TASK DESCRIPTION: Below are the entries; set down each of them exactly.

Top of SUPPLIED ENTRIES

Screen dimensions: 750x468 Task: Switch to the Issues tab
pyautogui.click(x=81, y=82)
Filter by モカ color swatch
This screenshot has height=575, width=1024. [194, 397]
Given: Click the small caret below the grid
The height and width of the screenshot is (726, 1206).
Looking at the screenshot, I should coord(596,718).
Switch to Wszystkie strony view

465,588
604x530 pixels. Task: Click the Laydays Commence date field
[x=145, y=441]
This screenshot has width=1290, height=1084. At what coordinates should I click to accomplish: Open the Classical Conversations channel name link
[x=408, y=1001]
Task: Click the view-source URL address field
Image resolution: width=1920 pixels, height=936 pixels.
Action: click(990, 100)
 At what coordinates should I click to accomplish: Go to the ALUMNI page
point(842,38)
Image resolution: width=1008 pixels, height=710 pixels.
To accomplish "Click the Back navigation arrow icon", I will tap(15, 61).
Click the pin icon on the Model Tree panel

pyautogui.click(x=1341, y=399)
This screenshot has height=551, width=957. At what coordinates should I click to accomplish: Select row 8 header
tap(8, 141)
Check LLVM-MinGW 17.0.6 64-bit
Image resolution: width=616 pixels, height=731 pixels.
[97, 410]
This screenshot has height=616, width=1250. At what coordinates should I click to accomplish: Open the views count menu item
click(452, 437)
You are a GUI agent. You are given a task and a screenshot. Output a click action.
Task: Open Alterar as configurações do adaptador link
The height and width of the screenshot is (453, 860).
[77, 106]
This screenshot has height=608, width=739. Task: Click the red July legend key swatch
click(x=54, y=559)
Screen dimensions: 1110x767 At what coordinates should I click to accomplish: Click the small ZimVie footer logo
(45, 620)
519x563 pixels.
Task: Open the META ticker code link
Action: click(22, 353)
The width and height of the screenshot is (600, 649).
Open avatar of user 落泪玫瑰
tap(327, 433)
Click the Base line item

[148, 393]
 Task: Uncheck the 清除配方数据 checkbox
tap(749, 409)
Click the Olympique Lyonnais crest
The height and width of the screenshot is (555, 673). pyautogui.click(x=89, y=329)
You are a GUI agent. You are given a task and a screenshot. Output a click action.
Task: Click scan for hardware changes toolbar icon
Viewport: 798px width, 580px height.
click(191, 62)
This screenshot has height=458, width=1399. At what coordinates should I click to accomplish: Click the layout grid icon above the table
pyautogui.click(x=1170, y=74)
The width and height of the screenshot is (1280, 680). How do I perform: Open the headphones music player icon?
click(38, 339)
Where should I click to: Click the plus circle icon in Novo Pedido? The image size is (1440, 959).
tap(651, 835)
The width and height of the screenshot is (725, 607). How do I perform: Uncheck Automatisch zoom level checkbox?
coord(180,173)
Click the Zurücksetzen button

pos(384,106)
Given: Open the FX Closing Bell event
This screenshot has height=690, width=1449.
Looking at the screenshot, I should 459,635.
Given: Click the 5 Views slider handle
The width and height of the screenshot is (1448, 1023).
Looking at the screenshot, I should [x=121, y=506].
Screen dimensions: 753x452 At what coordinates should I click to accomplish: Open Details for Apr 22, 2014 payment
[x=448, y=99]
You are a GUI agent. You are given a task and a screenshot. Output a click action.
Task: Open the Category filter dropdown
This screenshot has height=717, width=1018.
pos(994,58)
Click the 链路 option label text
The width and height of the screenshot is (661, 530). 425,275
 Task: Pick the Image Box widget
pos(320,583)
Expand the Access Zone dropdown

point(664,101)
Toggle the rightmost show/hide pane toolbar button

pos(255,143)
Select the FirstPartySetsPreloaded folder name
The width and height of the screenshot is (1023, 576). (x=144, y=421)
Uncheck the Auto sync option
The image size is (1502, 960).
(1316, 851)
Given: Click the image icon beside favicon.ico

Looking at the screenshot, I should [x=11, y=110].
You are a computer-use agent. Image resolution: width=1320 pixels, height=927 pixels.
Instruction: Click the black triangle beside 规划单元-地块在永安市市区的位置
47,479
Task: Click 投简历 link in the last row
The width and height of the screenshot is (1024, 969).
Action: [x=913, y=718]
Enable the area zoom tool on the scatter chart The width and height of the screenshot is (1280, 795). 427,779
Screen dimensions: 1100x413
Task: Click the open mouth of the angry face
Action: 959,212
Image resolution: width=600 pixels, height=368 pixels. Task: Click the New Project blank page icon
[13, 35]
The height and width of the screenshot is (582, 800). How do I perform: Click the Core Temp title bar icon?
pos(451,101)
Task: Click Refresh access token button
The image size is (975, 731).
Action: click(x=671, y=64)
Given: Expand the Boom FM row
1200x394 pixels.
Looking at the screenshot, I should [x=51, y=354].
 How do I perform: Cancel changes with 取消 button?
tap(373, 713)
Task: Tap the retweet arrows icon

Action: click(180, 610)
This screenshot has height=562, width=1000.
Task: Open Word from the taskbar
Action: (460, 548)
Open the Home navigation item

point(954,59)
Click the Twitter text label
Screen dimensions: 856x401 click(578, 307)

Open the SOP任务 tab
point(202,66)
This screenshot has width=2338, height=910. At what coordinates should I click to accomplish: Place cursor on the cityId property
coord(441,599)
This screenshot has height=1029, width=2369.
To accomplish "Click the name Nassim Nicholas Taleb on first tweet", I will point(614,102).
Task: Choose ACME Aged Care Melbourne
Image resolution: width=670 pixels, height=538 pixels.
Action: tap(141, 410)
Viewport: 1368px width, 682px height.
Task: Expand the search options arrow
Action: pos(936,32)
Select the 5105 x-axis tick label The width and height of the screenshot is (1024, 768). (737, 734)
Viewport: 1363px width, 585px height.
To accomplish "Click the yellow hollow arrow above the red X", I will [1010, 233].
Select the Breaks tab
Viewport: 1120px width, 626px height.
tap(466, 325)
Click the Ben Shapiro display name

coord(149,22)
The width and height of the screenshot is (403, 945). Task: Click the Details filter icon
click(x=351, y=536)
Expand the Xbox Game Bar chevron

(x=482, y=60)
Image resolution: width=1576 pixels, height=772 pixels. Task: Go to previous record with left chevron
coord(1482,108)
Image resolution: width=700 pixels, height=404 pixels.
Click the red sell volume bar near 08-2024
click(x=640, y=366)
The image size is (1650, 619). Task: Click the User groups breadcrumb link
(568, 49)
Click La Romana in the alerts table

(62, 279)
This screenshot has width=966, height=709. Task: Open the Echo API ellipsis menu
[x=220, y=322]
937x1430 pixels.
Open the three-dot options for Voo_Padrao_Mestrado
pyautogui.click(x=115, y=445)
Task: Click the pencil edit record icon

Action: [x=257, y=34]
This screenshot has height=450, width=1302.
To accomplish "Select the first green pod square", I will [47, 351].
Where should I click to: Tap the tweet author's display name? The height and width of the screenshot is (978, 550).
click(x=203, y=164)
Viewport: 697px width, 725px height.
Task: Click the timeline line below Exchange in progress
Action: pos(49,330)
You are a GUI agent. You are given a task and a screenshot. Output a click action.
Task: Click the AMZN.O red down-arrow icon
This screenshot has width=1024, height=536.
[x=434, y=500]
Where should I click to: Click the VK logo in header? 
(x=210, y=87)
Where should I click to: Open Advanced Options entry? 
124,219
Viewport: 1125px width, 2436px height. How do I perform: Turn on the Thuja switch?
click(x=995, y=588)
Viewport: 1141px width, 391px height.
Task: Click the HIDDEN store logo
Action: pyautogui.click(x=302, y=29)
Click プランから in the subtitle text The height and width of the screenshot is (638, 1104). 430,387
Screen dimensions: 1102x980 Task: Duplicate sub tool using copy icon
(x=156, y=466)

Bottom of SUPPLIED ENTRIES

RESPONSE AREA:
Screen dimensions: 750x468 Task: Switch to the Issues tab
pyautogui.click(x=81, y=82)
Filter by モカ color swatch
This screenshot has height=575, width=1024. [194, 397]
Given: Click the small caret below the grid
The height and width of the screenshot is (726, 1206).
Looking at the screenshot, I should coord(596,718).
Switch to Wszystkie strony view

465,588
604x530 pixels. Task: Click the Laydays Commence date field
[x=145, y=441]
This screenshot has width=1290, height=1084. At what coordinates should I click to accomplish: Open the Classical Conversations channel name link
[x=408, y=1001]
Task: Click the view-source URL address field
Image resolution: width=1920 pixels, height=936 pixels.
Action: click(990, 100)
 At what coordinates should I click to accomplish: Go to the ALUMNI page
point(842,38)
Image resolution: width=1008 pixels, height=710 pixels.
To accomplish "Click the Back navigation arrow icon", I will tap(15, 61).
Click the pin icon on the Model Tree panel

pyautogui.click(x=1341, y=399)
This screenshot has height=551, width=957. At what coordinates should I click to accomplish: Select row 8 header
tap(8, 141)
Check LLVM-MinGW 17.0.6 64-bit
Image resolution: width=616 pixels, height=731 pixels.
[97, 410]
This screenshot has height=616, width=1250. At what coordinates should I click to accomplish: Open the views count menu item
click(452, 437)
You are a GUI agent. You are given a task and a screenshot. Output a click action.
Task: Open Alterar as configurações do adaptador link
The height and width of the screenshot is (453, 860).
[77, 106]
This screenshot has height=608, width=739. Task: Click the red July legend key swatch
click(x=54, y=559)
Screen dimensions: 1110x767 At what coordinates should I click to accomplish: Click the small ZimVie footer logo
(45, 620)
519x563 pixels.
Task: Open the META ticker code link
Action: click(22, 353)
The width and height of the screenshot is (600, 649).
Open avatar of user 落泪玫瑰
tap(327, 433)
Click the Base line item

[148, 393]
 Task: Uncheck the 清除配方数据 checkbox
tap(749, 409)
Click the Olympique Lyonnais crest
The height and width of the screenshot is (555, 673). pyautogui.click(x=89, y=329)
You are a GUI agent. You are given a task and a screenshot. Output a click action.
Task: Click scan for hardware changes toolbar icon
Viewport: 798px width, 580px height.
click(191, 62)
This screenshot has height=458, width=1399. At what coordinates should I click to accomplish: Click the layout grid icon above the table
pyautogui.click(x=1170, y=74)
The width and height of the screenshot is (1280, 680). How do I perform: Open the headphones music player icon?
click(38, 339)
Where should I click to: Click the plus circle icon in Novo Pedido? The image size is (1440, 959).
tap(651, 835)
The width and height of the screenshot is (725, 607). How do I perform: Uncheck Automatisch zoom level checkbox?
coord(180,173)
Click the Zurücksetzen button

pos(384,106)
Given: Open the FX Closing Bell event
This screenshot has height=690, width=1449.
Looking at the screenshot, I should 459,635.
Given: Click the 5 Views slider handle
The width and height of the screenshot is (1448, 1023).
Looking at the screenshot, I should [x=121, y=506].
Screen dimensions: 753x452 At what coordinates should I click to accomplish: Open Details for Apr 22, 2014 payment
[x=448, y=99]
You are a GUI agent. You are given a task and a screenshot. Output a click action.
Task: Open the Category filter dropdown
This screenshot has height=717, width=1018.
pos(994,58)
Click the 链路 option label text
The width and height of the screenshot is (661, 530). 425,275
 Task: Pick the Image Box widget
pos(320,583)
Expand the Access Zone dropdown

point(664,101)
Toggle the rightmost show/hide pane toolbar button

pos(255,143)
Select the FirstPartySetsPreloaded folder name
The width and height of the screenshot is (1023, 576). (x=144, y=421)
Uncheck the Auto sync option
The image size is (1502, 960).
(1316, 851)
Given: Click the image icon beside favicon.ico

Looking at the screenshot, I should [x=11, y=110].
You are a computer-use agent. Image resolution: width=1320 pixels, height=927 pixels.
Instruction: Click the black triangle beside 规划单元-地块在永安市市区的位置
47,479
Task: Click 投简历 link in the last row
The width and height of the screenshot is (1024, 969).
Action: [x=913, y=718]
Enable the area zoom tool on the scatter chart The width and height of the screenshot is (1280, 795). 427,779
Screen dimensions: 1100x413
Task: Click the open mouth of the angry face
Action: 959,212
Image resolution: width=600 pixels, height=368 pixels. Task: Click the New Project blank page icon
[13, 35]
The height and width of the screenshot is (582, 800). How do I perform: Click the Core Temp title bar icon?
pos(451,101)
Task: Click Refresh access token button
The image size is (975, 731).
Action: click(x=671, y=64)
Given: Expand the Boom FM row
1200x394 pixels.
Looking at the screenshot, I should [x=51, y=354].
 How do I perform: Cancel changes with 取消 button?
tap(373, 713)
Task: Tap the retweet arrows icon

Action: click(180, 610)
This screenshot has height=562, width=1000.
Task: Open Word from the taskbar
Action: (460, 548)
Open the Home navigation item

point(954,59)
Click the Twitter text label
Screen dimensions: 856x401 click(578, 307)

Open the SOP任务 tab
point(202,66)
This screenshot has width=2338, height=910. At what coordinates should I click to accomplish: Place cursor on the cityId property
coord(441,599)
This screenshot has height=1029, width=2369.
To accomplish "Click the name Nassim Nicholas Taleb on first tweet", I will point(614,102).
Task: Choose ACME Aged Care Melbourne
Image resolution: width=670 pixels, height=538 pixels.
Action: tap(141, 410)
Viewport: 1368px width, 682px height.
Task: Expand the search options arrow
Action: pos(936,32)
Select the 5105 x-axis tick label The width and height of the screenshot is (1024, 768). (737, 734)
Viewport: 1363px width, 585px height.
To accomplish "Click the yellow hollow arrow above the red X", I will [1010, 233].
Select the Breaks tab
Viewport: 1120px width, 626px height.
tap(466, 325)
Click the Ben Shapiro display name

coord(149,22)
The width and height of the screenshot is (403, 945). Task: Click the Details filter icon
click(x=351, y=536)
Expand the Xbox Game Bar chevron

(x=482, y=60)
Image resolution: width=1576 pixels, height=772 pixels. Task: Go to previous record with left chevron
coord(1482,108)
Image resolution: width=700 pixels, height=404 pixels.
Click the red sell volume bar near 08-2024
click(x=640, y=366)
The image size is (1650, 619). Task: Click the User groups breadcrumb link
(568, 49)
Click La Romana in the alerts table

(62, 279)
This screenshot has width=966, height=709. Task: Open the Echo API ellipsis menu
[x=220, y=322]
937x1430 pixels.
Open the three-dot options for Voo_Padrao_Mestrado
pyautogui.click(x=115, y=445)
Task: Click the pencil edit record icon

Action: [x=257, y=34]
This screenshot has height=450, width=1302.
To accomplish "Select the first green pod square", I will [47, 351].
Where should I click to: Tap the tweet author's display name? The height and width of the screenshot is (978, 550).
click(x=203, y=164)
Viewport: 697px width, 725px height.
Task: Click the timeline line below Exchange in progress
Action: pos(49,330)
You are a GUI agent. You are given a task and a screenshot. Output a click action.
Task: Click the AMZN.O red down-arrow icon
This screenshot has width=1024, height=536.
[x=434, y=500]
Where should I click to: Click the VK logo in header? 
(x=210, y=87)
Where should I click to: Open Advanced Options entry? 
124,219
Viewport: 1125px width, 2436px height. How do I perform: Turn on the Thuja switch?
click(x=995, y=588)
Viewport: 1141px width, 391px height.
Task: Click the HIDDEN store logo
Action: pyautogui.click(x=302, y=29)
Click プランから in the subtitle text The height and width of the screenshot is (638, 1104). 430,387
Screen dimensions: 1102x980 Task: Duplicate sub tool using copy icon
(x=156, y=466)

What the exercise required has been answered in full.